Galatasaray Eğitim Vakfı Başkanı İnan Kıraç, iki hafta önce başkan adayı açıkladı. Daha önce yaptığı gibi, "Galatasaray'a biz yön veririz' demek istedi. Kulübe, yıllardır en büyük darbeyi bu anlayış vuruyor. Genel kurul iradesine ipotek koymak gibi bir şey. Kıraç'ın temsil ettiği "küçük olsun bizim olsun" grubunun artık çok etkin olduğunu düşünmüyorum. Çünkü kulüp tarihinde en kötü yönetim performansını gösteren Dursun Özbek, baskın seçim yaparken, bu kliğin egemenliği büyük ölçüde kırıldı.

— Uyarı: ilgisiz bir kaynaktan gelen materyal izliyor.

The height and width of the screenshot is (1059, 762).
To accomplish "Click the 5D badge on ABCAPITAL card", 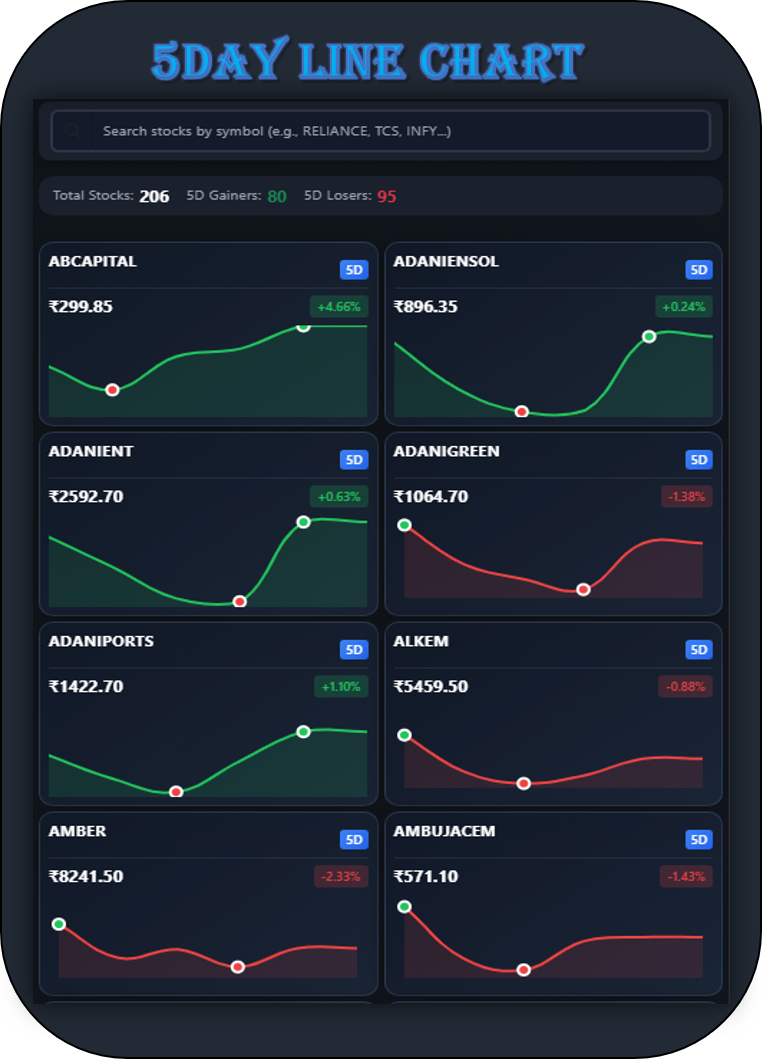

Son krizde belirleyici olan Mustafa Cengiz'in üslûp ve tutumuyla çok sayıda karşıt edinmesiydi; bu konuda başarılı olsaydı, idari ve malî başarısızlığına karşın Mayıs için seçim zorlaması olmazdı. Beklenti, "Eleştirilerinizi dikkâte alıyorum. Sezon sonunda itibaren olağanüstü genel kurul düşünebilirim" demesiydi.
Yapmadı, sonuç ortada
Şimdi pek çok başkan adayından bahsediliyor. Hangisi bilmiyorum. Fakat Dursun Özbek'in yeniden teşebbüste bulunacağını hissediyorum ve şayet böyleyse "pes" diyorum. Galatasaray'a verdiği bunca zarar ve iki seçim hezimetinin ardından, hâlâ kendisine oy verecekler için ise iki kavramı hatırlatmak istiyorum: Akıl ve Vicdan.
Sonuç: Mayıs'ta seçim zarar verir. Cengiz bunu yapıcı davranarak engelleyebilirdi. İbra etmeyerek bu dönemde seçimi zorlayanlar ise kulübün istikrarsızlık sürecine yeni bir halka eklediklerini unutmamalılar.